Look through the records below for the line with "[Search] (222, 116)" and the line with "Feedback (143, 2514)", then return those lines and all lines between, exactly.

▶ **Data excerpts**:
______

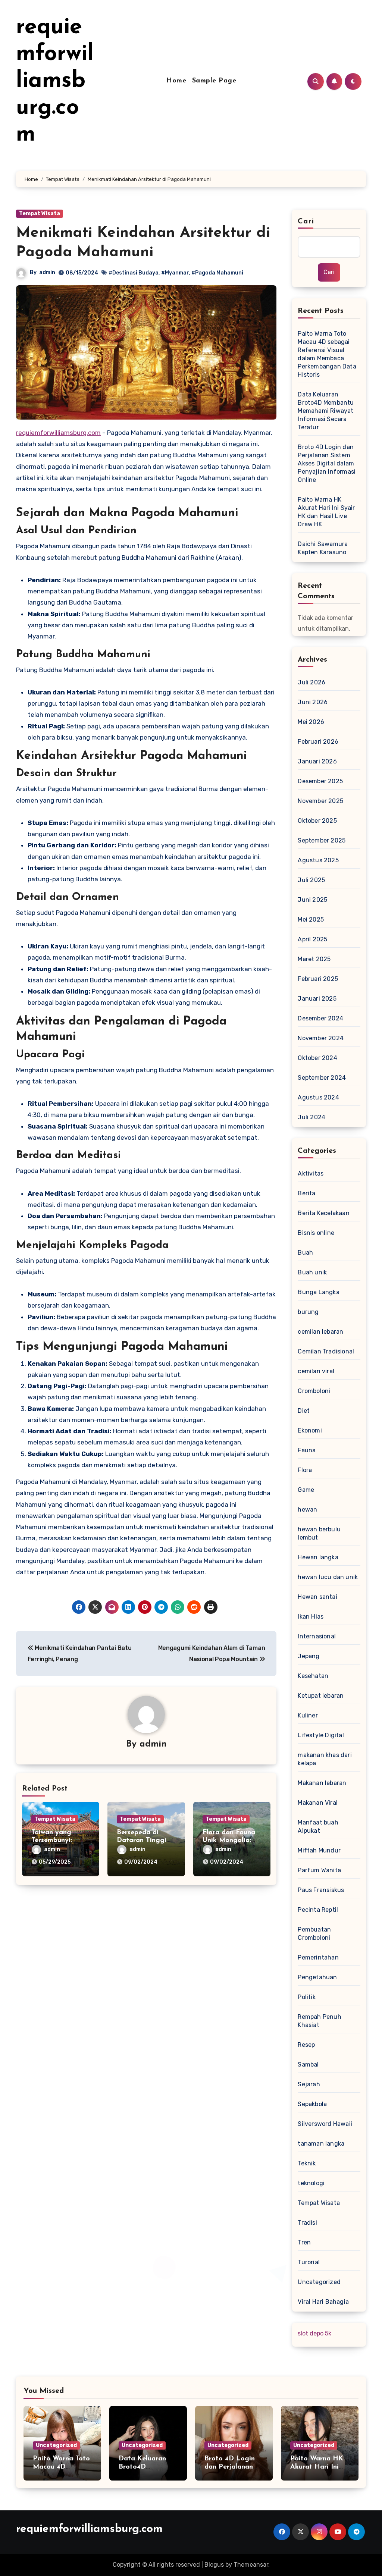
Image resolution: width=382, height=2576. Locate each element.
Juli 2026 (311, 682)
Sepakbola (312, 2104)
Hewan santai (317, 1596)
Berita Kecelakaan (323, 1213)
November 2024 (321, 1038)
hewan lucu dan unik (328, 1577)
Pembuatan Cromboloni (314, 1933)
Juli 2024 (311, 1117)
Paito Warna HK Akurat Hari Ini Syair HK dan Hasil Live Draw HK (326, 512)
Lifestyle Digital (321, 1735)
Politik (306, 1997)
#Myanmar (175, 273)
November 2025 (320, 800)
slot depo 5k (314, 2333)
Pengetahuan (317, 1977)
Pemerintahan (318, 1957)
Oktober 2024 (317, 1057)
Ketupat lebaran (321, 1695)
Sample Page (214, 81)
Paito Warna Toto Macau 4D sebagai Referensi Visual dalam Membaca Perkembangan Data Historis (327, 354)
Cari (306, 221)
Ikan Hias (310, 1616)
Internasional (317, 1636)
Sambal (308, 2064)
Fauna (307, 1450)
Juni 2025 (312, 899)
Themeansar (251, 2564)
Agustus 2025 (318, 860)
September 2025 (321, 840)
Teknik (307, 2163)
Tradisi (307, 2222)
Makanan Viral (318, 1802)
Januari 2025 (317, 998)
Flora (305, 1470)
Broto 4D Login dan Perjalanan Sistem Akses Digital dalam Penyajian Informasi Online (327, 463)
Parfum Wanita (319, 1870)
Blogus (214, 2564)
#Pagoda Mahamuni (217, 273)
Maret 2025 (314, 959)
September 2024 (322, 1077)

______

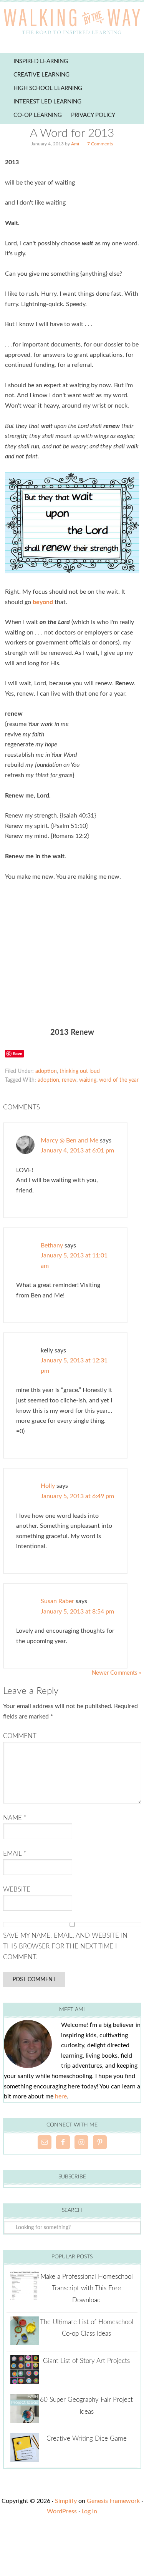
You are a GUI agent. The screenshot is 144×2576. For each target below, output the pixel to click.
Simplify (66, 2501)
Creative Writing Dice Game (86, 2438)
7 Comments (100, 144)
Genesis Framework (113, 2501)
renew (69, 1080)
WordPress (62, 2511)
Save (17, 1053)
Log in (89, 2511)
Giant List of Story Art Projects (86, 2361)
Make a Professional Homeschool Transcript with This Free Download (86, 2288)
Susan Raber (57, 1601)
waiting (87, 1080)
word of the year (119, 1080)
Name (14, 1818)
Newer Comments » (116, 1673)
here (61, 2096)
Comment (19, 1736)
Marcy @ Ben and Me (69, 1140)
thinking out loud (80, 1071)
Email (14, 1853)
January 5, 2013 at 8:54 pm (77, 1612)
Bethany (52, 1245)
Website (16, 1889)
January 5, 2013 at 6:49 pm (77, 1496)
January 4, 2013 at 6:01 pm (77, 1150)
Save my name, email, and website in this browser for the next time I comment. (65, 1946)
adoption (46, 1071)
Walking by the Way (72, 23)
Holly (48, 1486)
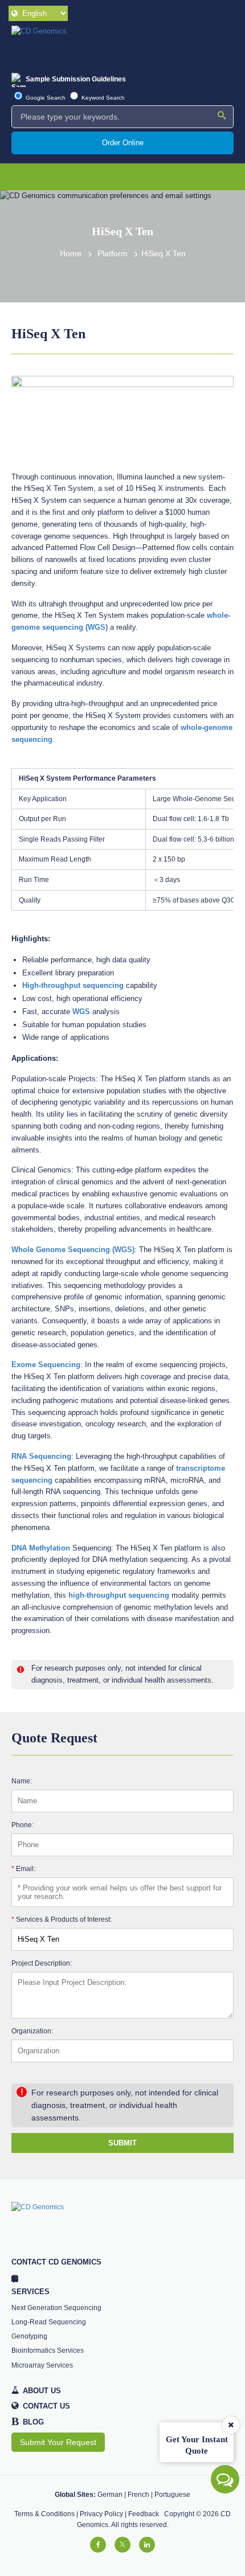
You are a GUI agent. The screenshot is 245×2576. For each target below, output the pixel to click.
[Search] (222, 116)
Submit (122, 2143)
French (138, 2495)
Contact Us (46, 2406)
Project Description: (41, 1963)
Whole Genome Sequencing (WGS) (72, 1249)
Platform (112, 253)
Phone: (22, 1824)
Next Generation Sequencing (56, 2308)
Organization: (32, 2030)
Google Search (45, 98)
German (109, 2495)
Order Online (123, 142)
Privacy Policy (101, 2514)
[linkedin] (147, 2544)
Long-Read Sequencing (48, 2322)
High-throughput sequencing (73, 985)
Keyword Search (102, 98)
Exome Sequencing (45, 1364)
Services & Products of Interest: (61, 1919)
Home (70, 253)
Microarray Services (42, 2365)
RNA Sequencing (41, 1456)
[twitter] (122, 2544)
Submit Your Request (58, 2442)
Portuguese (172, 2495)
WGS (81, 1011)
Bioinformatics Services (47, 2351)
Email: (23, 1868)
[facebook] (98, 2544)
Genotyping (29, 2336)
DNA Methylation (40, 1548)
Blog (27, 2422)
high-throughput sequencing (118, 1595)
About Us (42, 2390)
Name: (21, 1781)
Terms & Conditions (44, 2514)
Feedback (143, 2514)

______

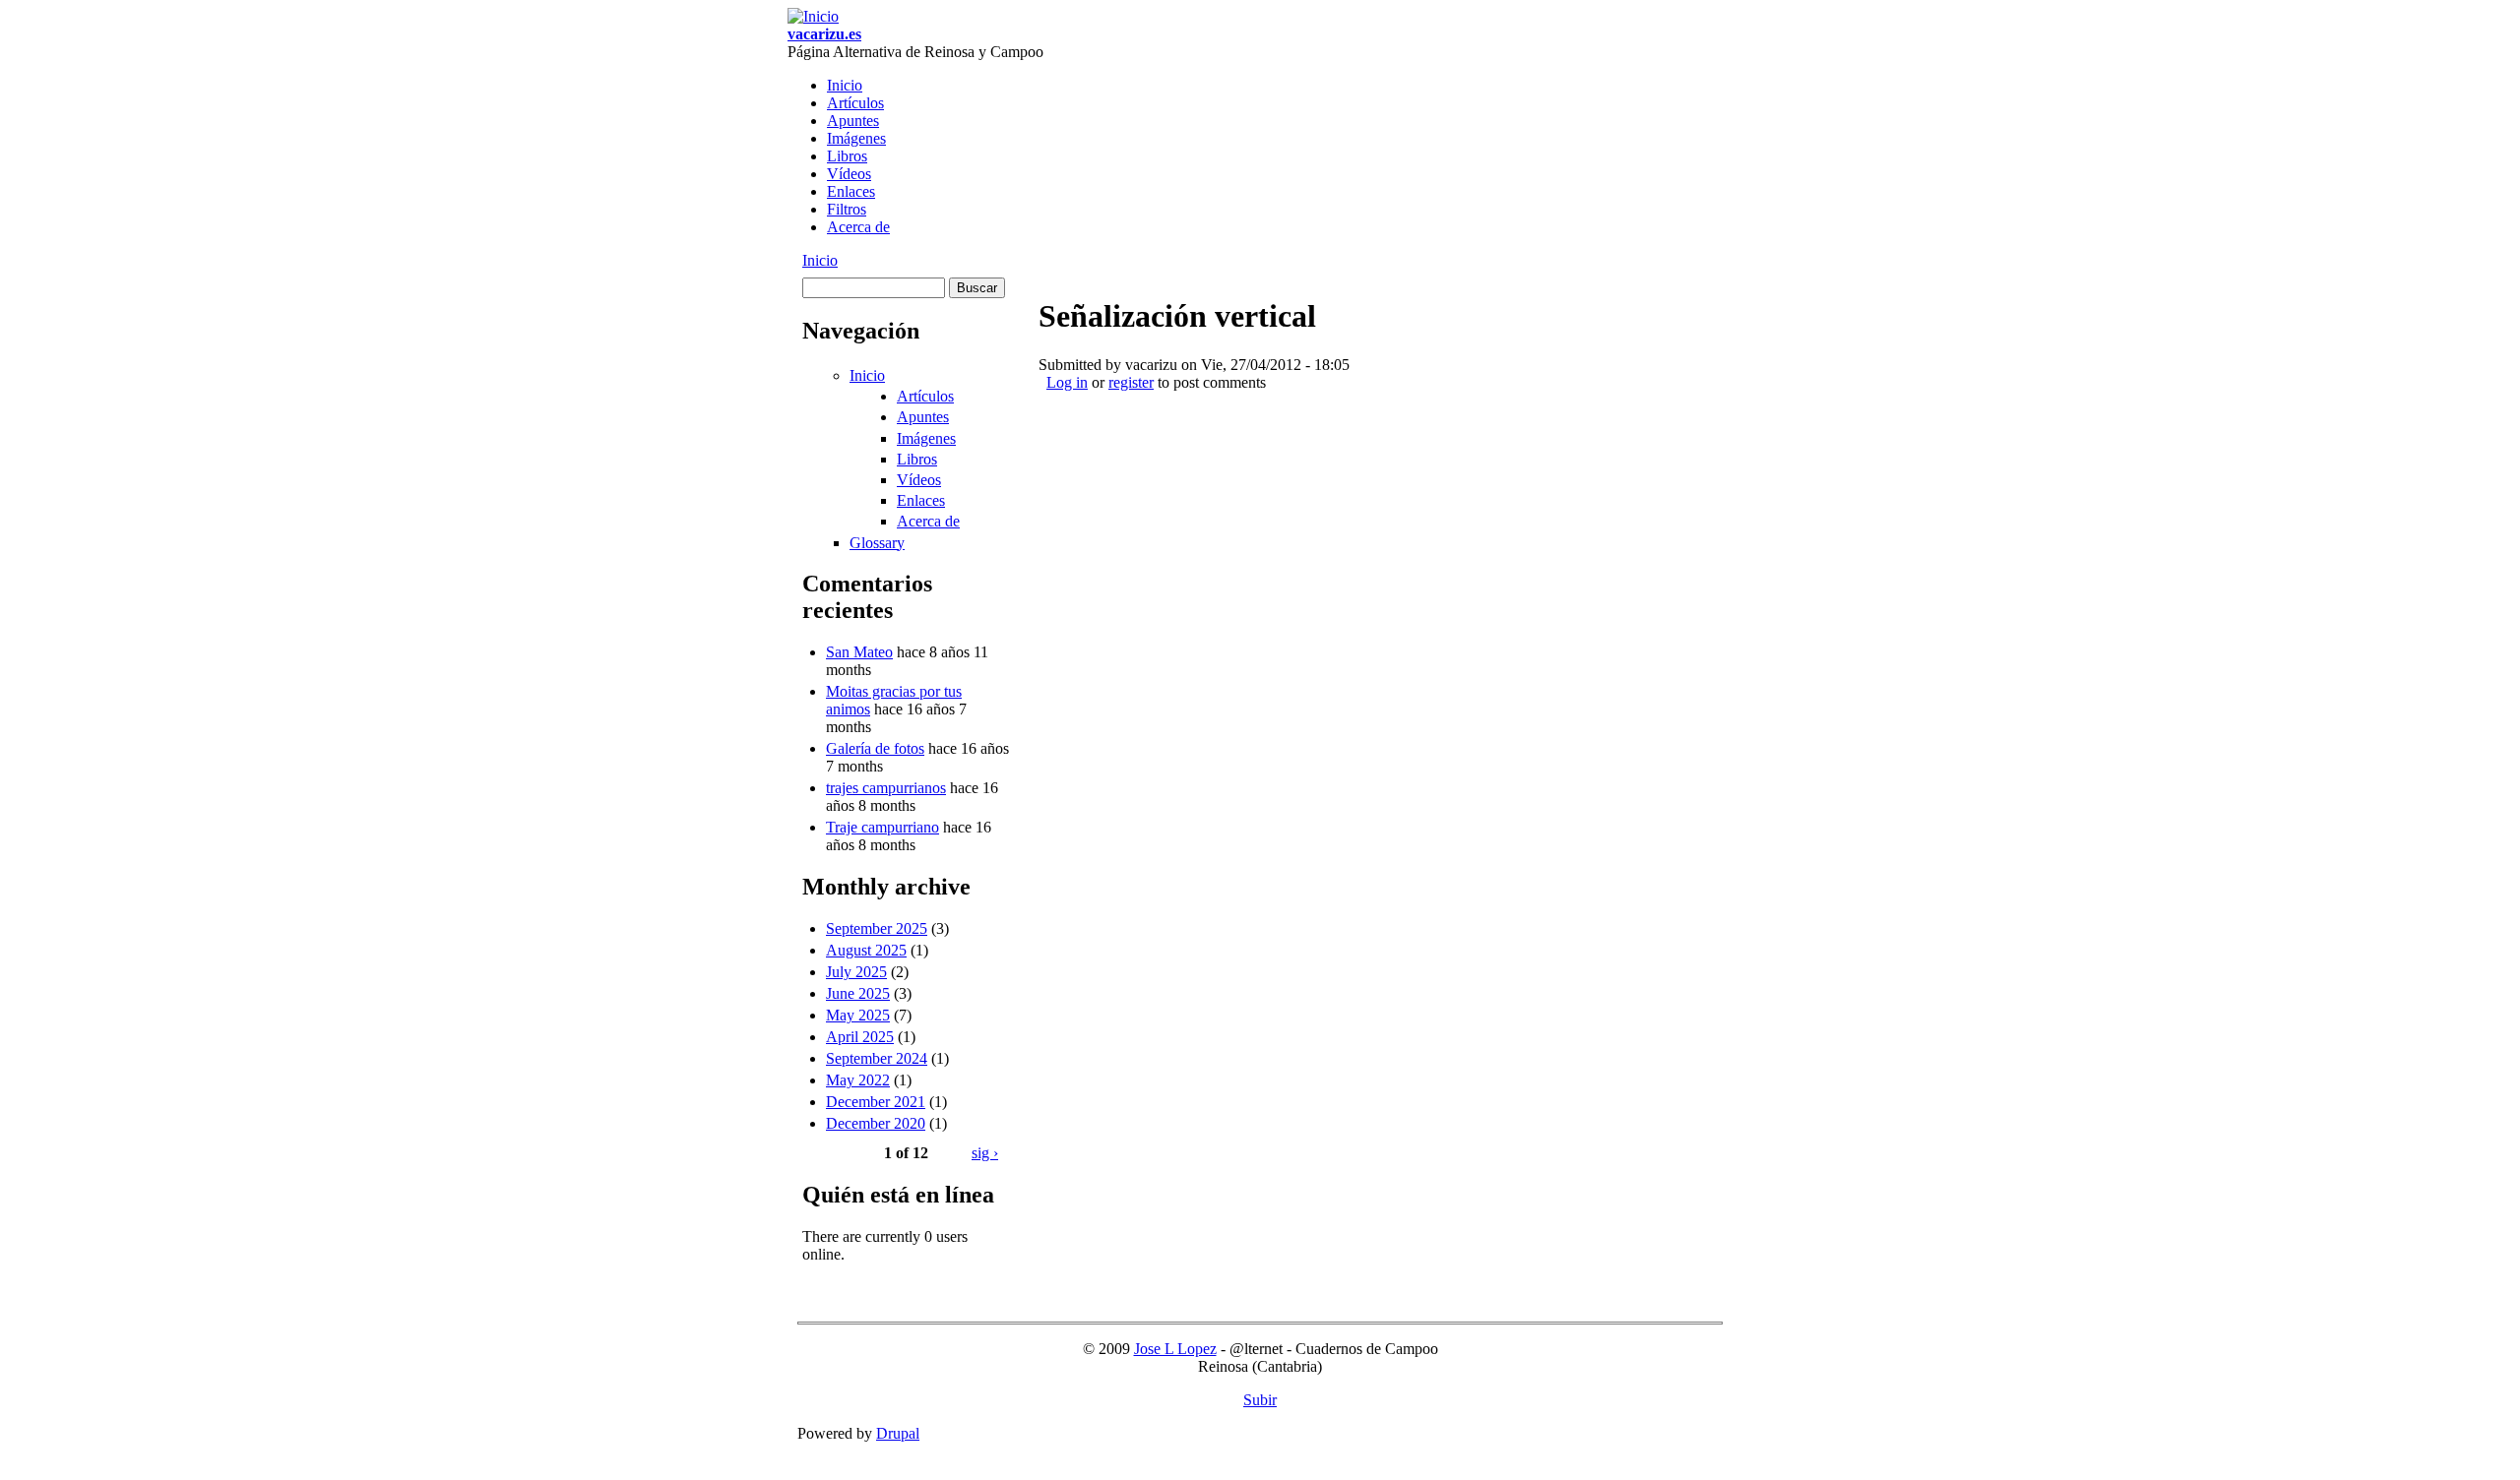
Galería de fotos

______

▶ **Result**:
[Search] (222, 116)
Submit (122, 2143)
French (138, 2495)
Contact Us (46, 2406)
Project Description: (41, 1963)
Whole Genome Sequencing (WGS) (72, 1249)
Platform (112, 253)
Phone: (22, 1824)
Next Generation Sequencing (56, 2308)
Organization: (32, 2030)
Google Search (45, 98)
German (109, 2495)
Order Online (123, 142)
Privacy Policy (101, 2514)
[linkedin] (147, 2544)
Long-Read Sequencing (48, 2322)
High-throughput sequencing (73, 985)
Keyword Search (102, 98)
Exome Sequencing (45, 1364)
Services & Products of Interest: (61, 1919)
Home (70, 253)
Microarray Services (42, 2365)
RNA Sequencing (41, 1456)
[twitter] (122, 2544)
Submit Your Request (58, 2442)
Portuguese (172, 2495)
WGS (81, 1011)
Bioinformatics Services (47, 2351)
Email: (23, 1868)
[facebook] (98, 2544)
Genotyping (29, 2336)
DNA Methylation (40, 1548)
Blog (27, 2422)
high-throughput sequencing (118, 1595)
About Us (42, 2390)
Name: (21, 1781)
Terms & Conditions (44, 2514)
Feedback (143, 2514)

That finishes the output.